R9 demands that NoC architecture should provide the possibility to prevent interleaving of different transmissions. The proposed admission control mechanism allows to achieve this goal through a considered holistic approach: (i) it preserves the locality of memory accesses since the access to the NoC is allocated to the entire transmission (ii) it allows to adjust order of granted transmissions (connections) for mitigating the management overhead resulting from arbiter in the peripheral (interference between the transmissions in the resource scheduler). This allows for instance RM to provide resource oriented arbitration for decreasing the performance overhead between the NoC and the memory controller as well as improving the (formally proven) worst-case guarantees. The detailed discussion of interface between the control layer and DDR-SDRAM is provided in in Section 3.8.

#### **R10 Verification**

R10 states that the NoC architecture should support efficient formal verification for standardization/certification purposes (whenever relevant). The control layer allows to achieve these goals, what has been proven in related publications e.g. [56], [53], [58]. In order to provide the predictability of the system, it is possible to compute a bound on the worst case latency for each sender synchronized with RM. The analysis takes into consideration other interfering senders as well as the overhead of the protocol. The timing relations of the individual transmissions can be abstracted by event models [40] to capture the worst-case and best-case behavior of every possible transmission arrival/activation pattern. Therefore, one may use temporal-analysis frameworks, such as applied in this work Compositional Performance Analysis (CPA) [40, 27], for capturing the dynamics of the system's behavior with event models.

Additionally, the proposed centralized architecture with RM permits to realize globally optimal network management based on the current network state. This allows to avoid complex (and potentially lengthly) distributed network control protocols and synchronization scenarios which have to account of the network state before they can take appropriate actions, e.g., propagation of blocking, cyclic dependence. Therefore, the control layer frequently allows to provide shorter, formally proven guarantees for end-to-end temporal guarantees in complex SoCs, and or limit the amount of resources (e.g. buffers) necessary for providing such guarantees when compared to other state-of-the-art solutions.

## 5.2 Evaluation for the baseline NoC architecture

This section provide an evaluation of the baseline architecture (cf. Sec. 3.1). The detailed results are available in Tables 5.1 and 5.2.

The presented mechanism combines the global arbitration for end to end guarantees (whole circuits through NoC) with the local arbitration in routers. This introduces a work-conserving, client-server based, global resource arbitration scheme. This enables support for different protocols fine-granular tuning of the arbitration depending on the deployed workload, e.g., non-preemptive transmissions, efficient handling of mixed-critical setups, improved arbitration fairness or even strict isolation with TDM.

→ PROVIDED DATA:

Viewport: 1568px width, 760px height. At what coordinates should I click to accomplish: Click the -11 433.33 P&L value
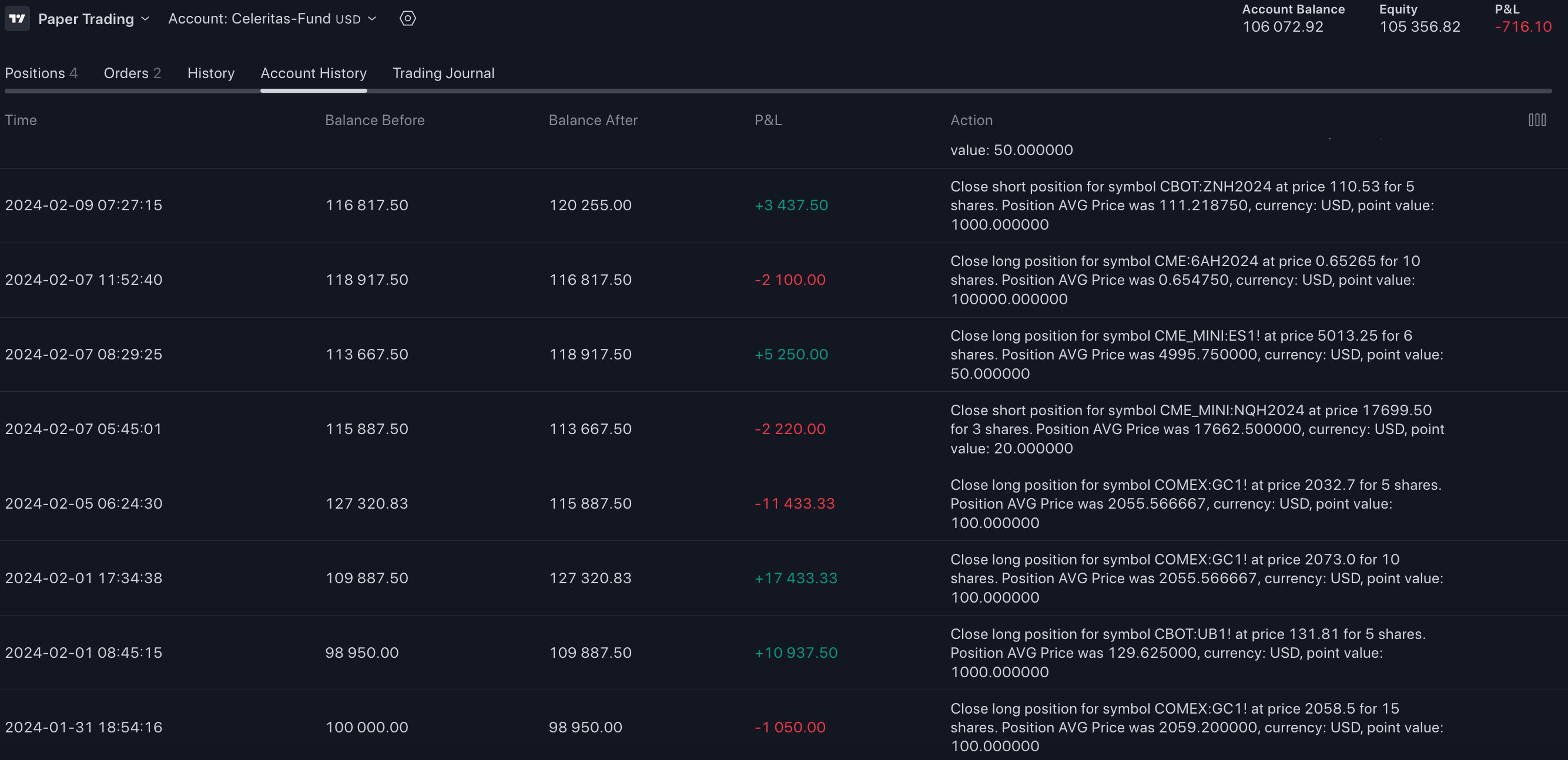pyautogui.click(x=795, y=503)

→ REQUEST:
Could you give the NoC excerpt again between "## 5.2 Evaluation" and "isolation with TDM.", inclusive, changing "baseline" to "reference"? None of the data is needed here.

→ SOLUTION TO THE PROBLEM:
## 5.2 Evaluation for the reference NoC architecture

This section provide an evaluation of the reference architecture (cf. Sec. 3.1). The detailed results are available in Tables 5.1 and 5.2.

The presented mechanism combines the global arbitration for end to end guarantees (whole circuits through NoC) with the local arbitration in routers. This introduces a work-conserving, client-server based, global resource arbitration scheme. This enables support for different protocols fine-granular tuning of the arbitration depending on the deployed workload, e.g., non-preemptive transmissions, efficient handling of mixed-critical setups, improved arbitration fairness or even strict isolation with TDM.